The rate of preterm delivery in our study appeared to be higher than that reported by another registry [7, 46]. CDH cases with a gestational age of less than 37 weeks were classified as premature, regardless of whether they resulted in live births, stillbirths, or terminations in our study. After excluding cases of pregnancy termination, the rate in our study was slightly lower than that reported in other studies [7, 46], although the difference was not statistically significant. As such, we hypothesized that the high rate of preterm birth observed in our study may be partly attributable to the high rate of pregnancy termination. In agreement with the findings of Shanmugam et al. [46], our study found that CDH cases with associated anomalies were more likely to result in premature delivery than isolated CDH cases. Similarly, when terminations were excluded from our analysis, a higher proportion of CDH cases with associated anomalies were born prematurely compared to isolated cases.
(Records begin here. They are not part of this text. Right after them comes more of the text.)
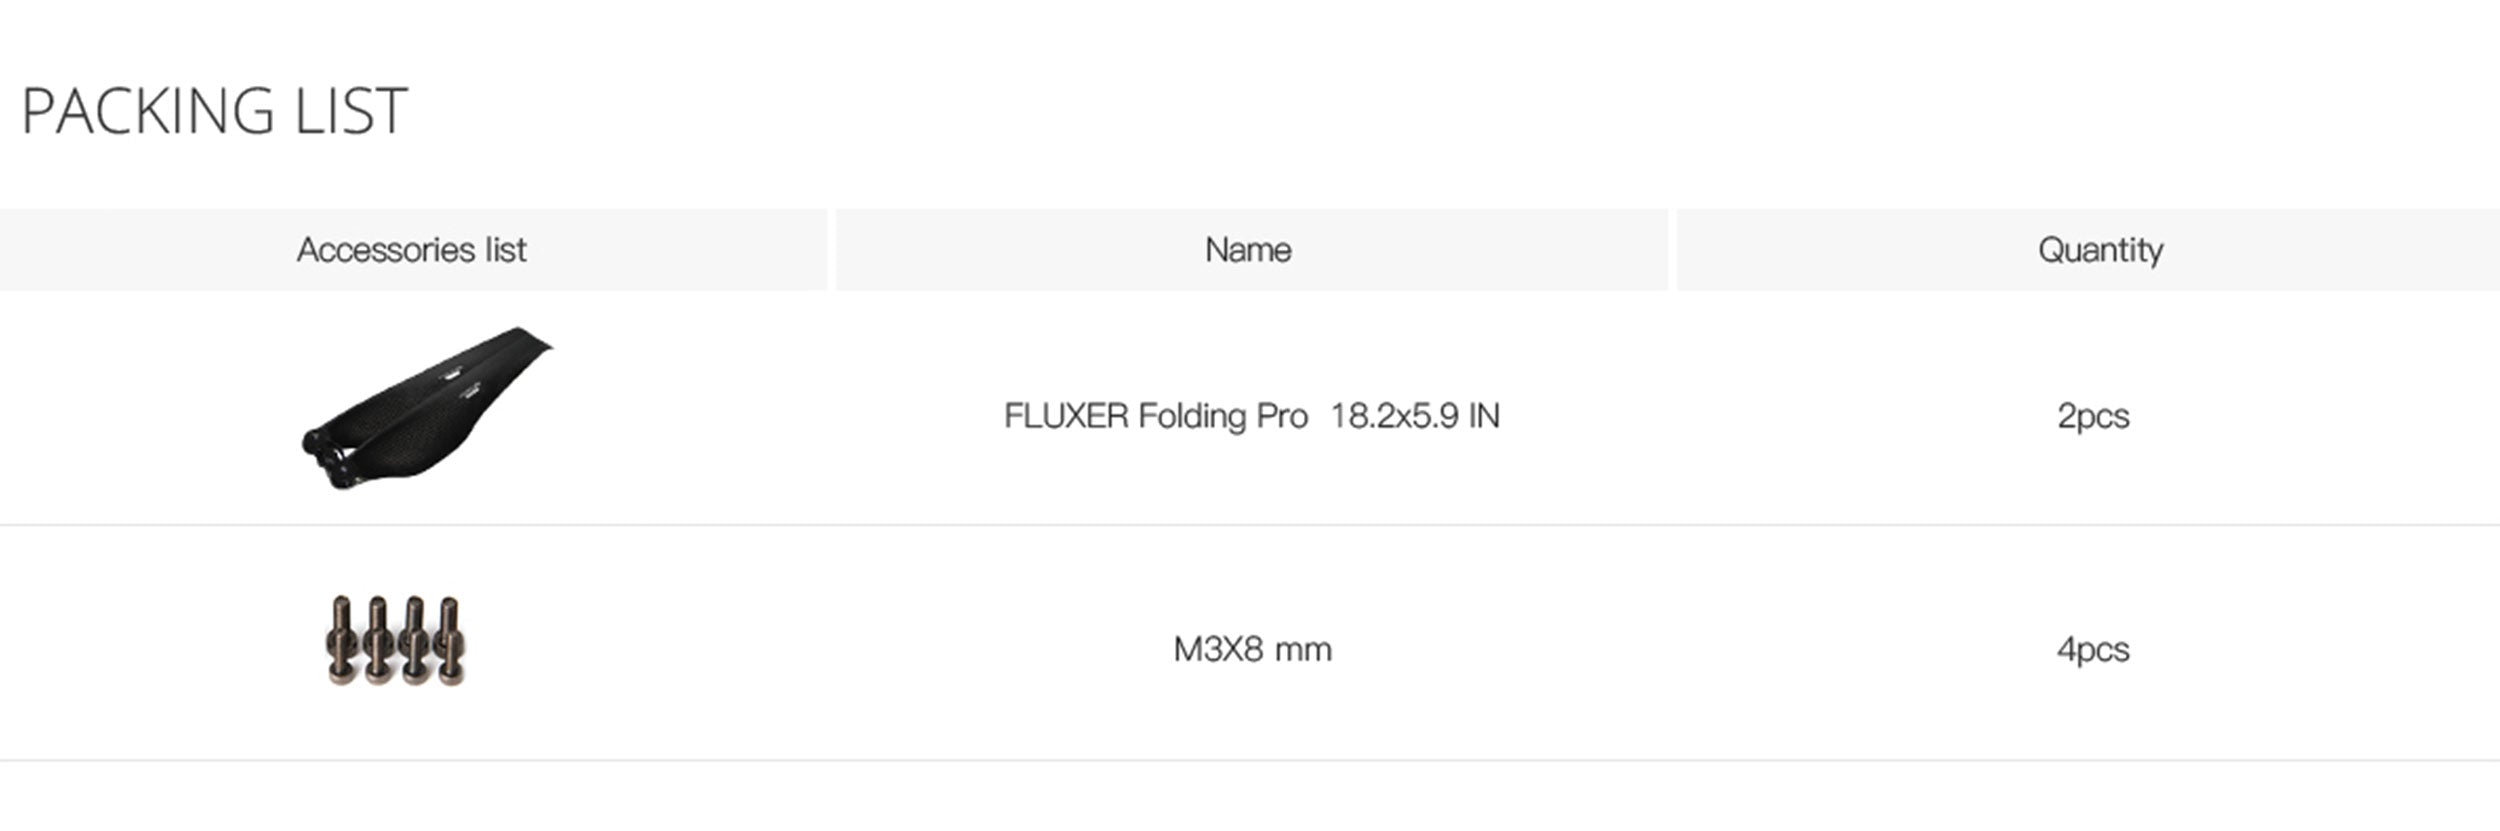The height and width of the screenshot is (831, 2500).
Task: Click the "FLUXER" brand word
Action: click(1066, 416)

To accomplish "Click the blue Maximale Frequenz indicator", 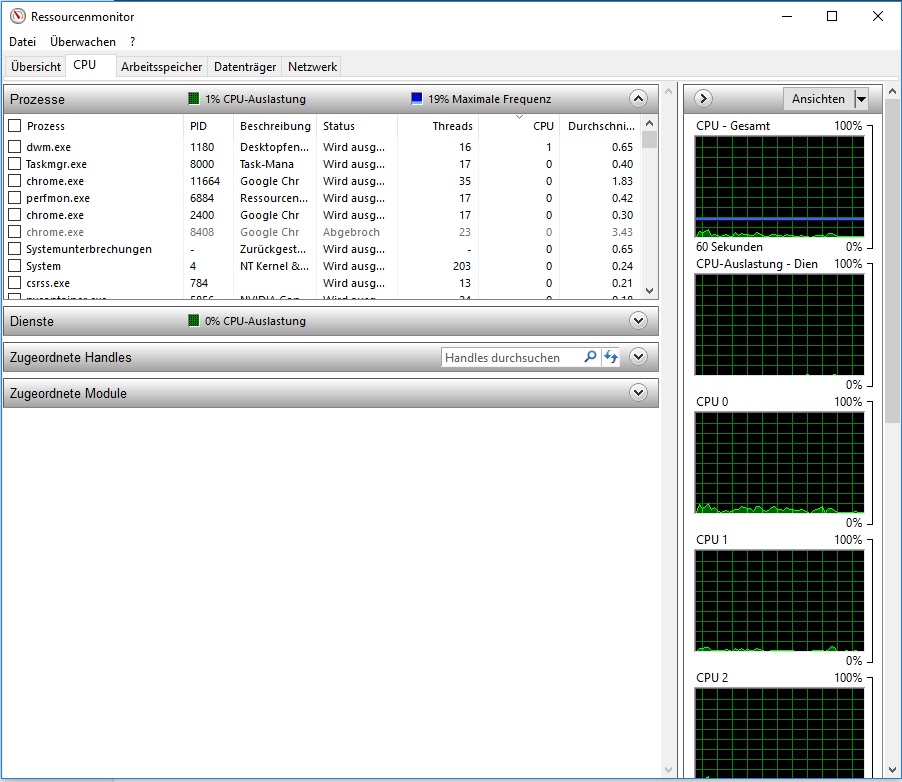I will 417,99.
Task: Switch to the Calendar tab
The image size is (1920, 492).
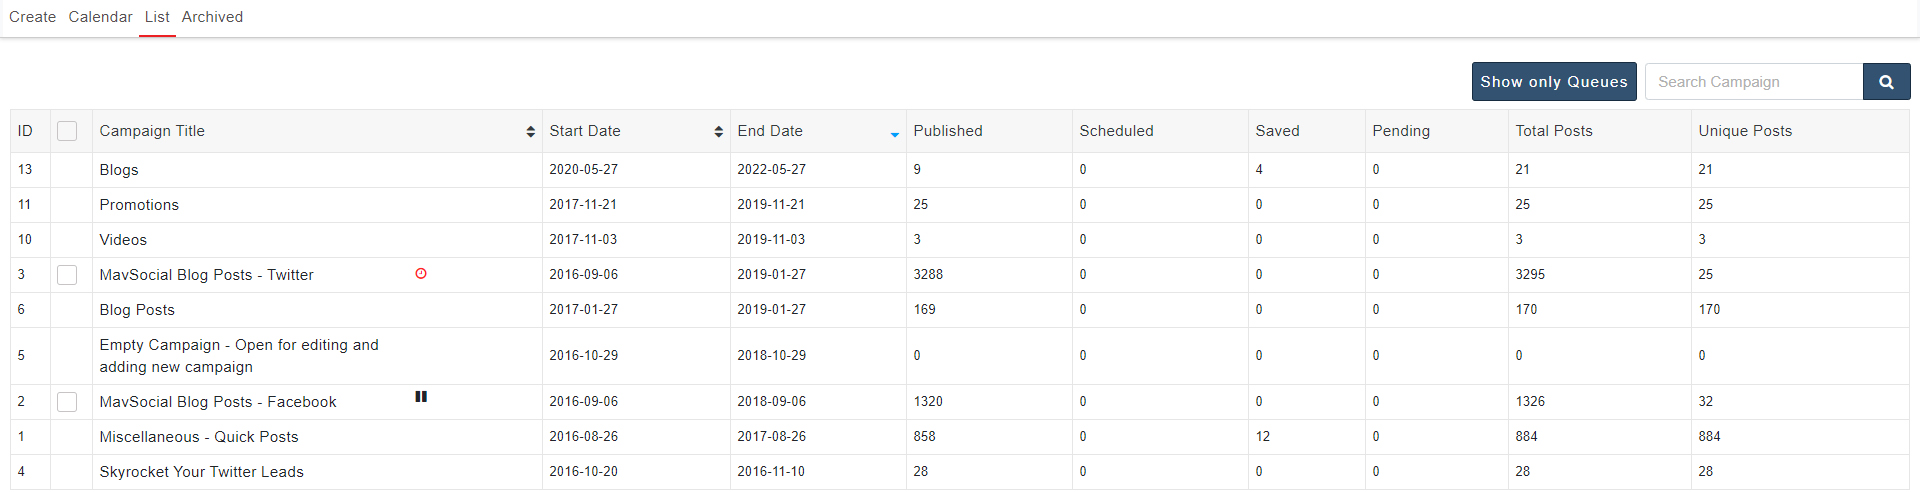Action: click(100, 17)
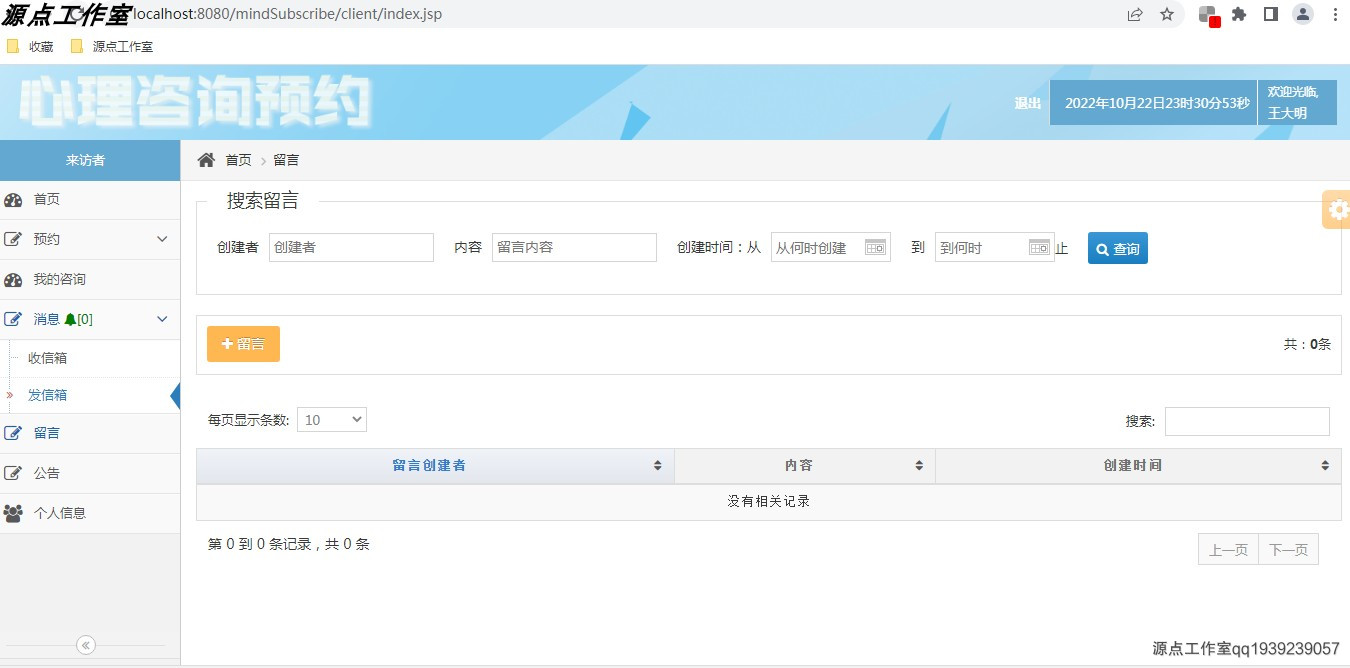This screenshot has width=1350, height=668.
Task: Click the orange +留言 button
Action: [242, 342]
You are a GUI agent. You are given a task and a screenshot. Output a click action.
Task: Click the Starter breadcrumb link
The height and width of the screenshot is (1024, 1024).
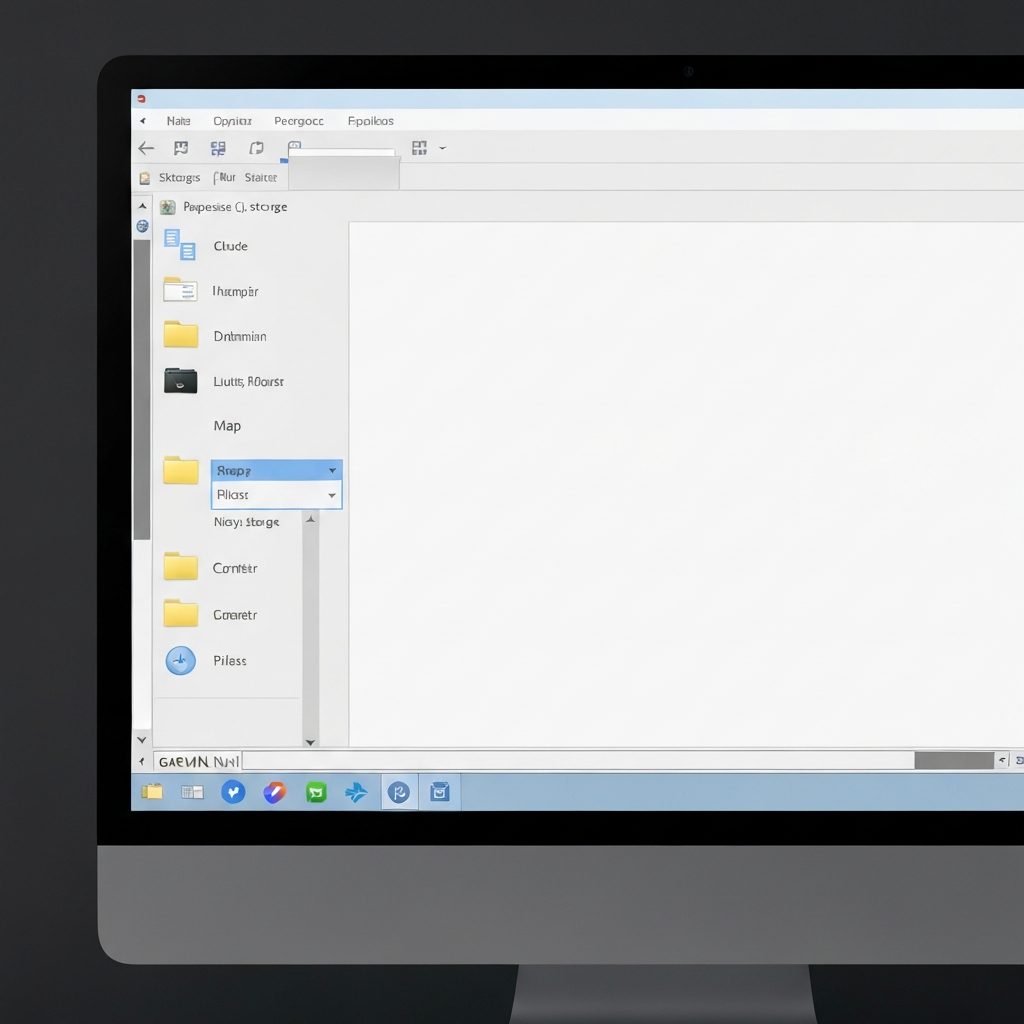click(261, 177)
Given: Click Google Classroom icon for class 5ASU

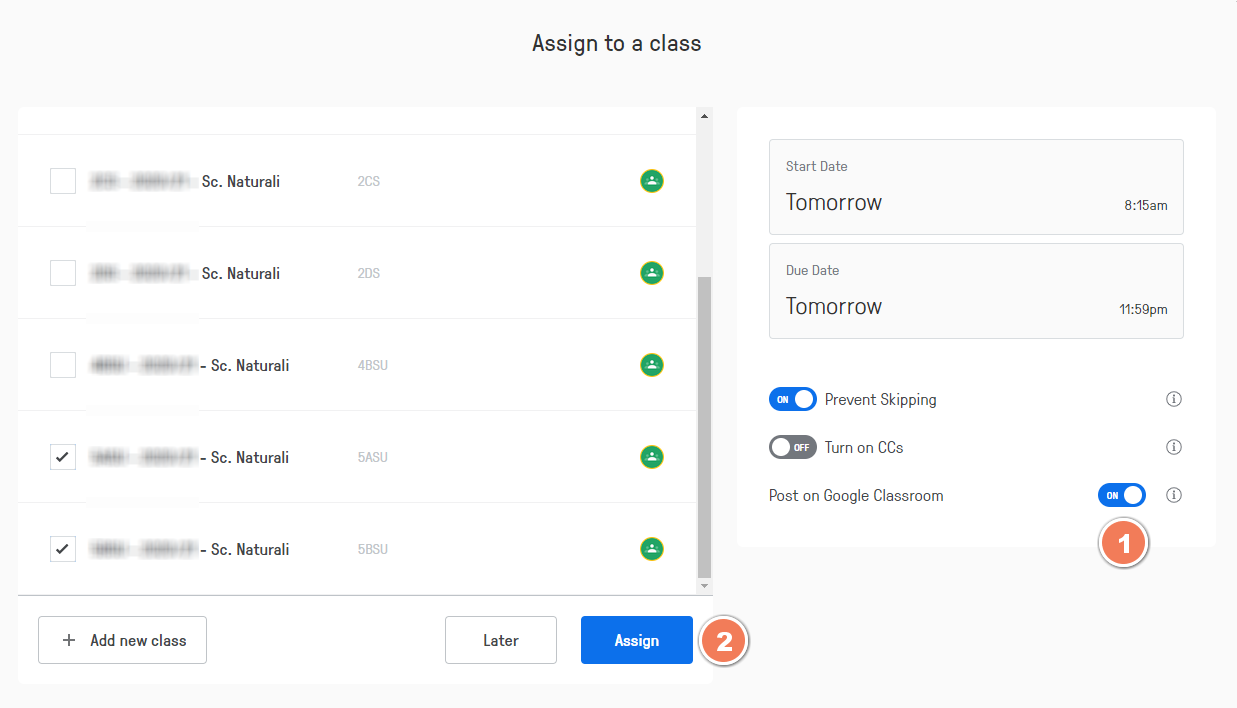Looking at the screenshot, I should (652, 457).
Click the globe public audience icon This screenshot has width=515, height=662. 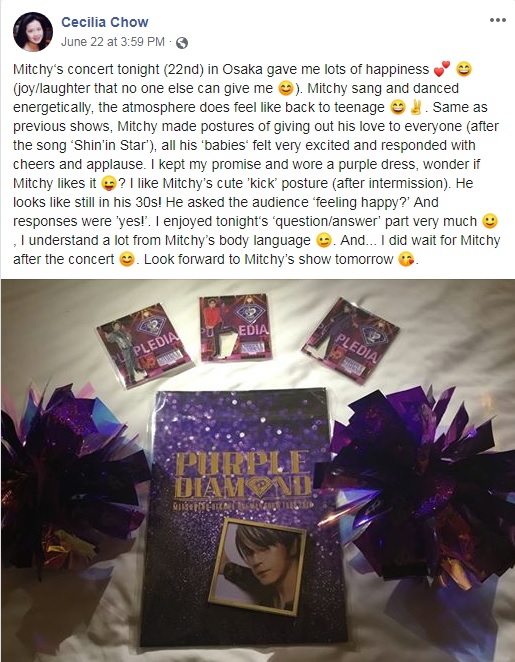[182, 43]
Infants with associated CDH were at a higher risk of perinatal death (80.1%) compared with those affected by isolated CDH (63.2%), consistent with previous reports [1, 22, 43]. In addition to cardiovascular system defects, there were more musculoskeletal diseases and neurological diseases among deceased patients, indicating that multiple malformations, especially circulatory, musculoskeletal, and central nervous system anomalies, are important factors in perinatal mortality.

Using 13 years of surveillance data and covering 24 million births, this study represents the most extensive investigation to date on the birth prevalence and time trend of CDH in the Chinese population. The wide geographical coverage, consistent case ascertainment methods, and adjustment for several characteristics ensure reliable estimates of the prevalence of CDH and the potential relationship between the maternal and infant characteristics and risk for CDH.

This study has several limitations. Firstly, the observed CDH prevalence may be underestimated due to hospital-based samples with a short monitoring period and incomplete population coverage. Secondly, information on chromosomal anomalies and syndromes for some CDH was unavailable due to limited chromosomal testing and syndromic case ascertainment in some member hospitals. Finally, CDH cases could not be classified based on the anatomical position of the defect, as the hernia types were not included in the routine data collection.

In conclusion, our study found that the Chinese population has a relatively low risk for CDH, but challenges remain. Cardiovascular anomalies are most commonly associated with CDH. The increasing trend in prevalence, demographic risk factors, and high perinatal mortality rate highlight the need for further research on the etiology, epidemiology, and clinical management of CDH in the contemporary Chinese population.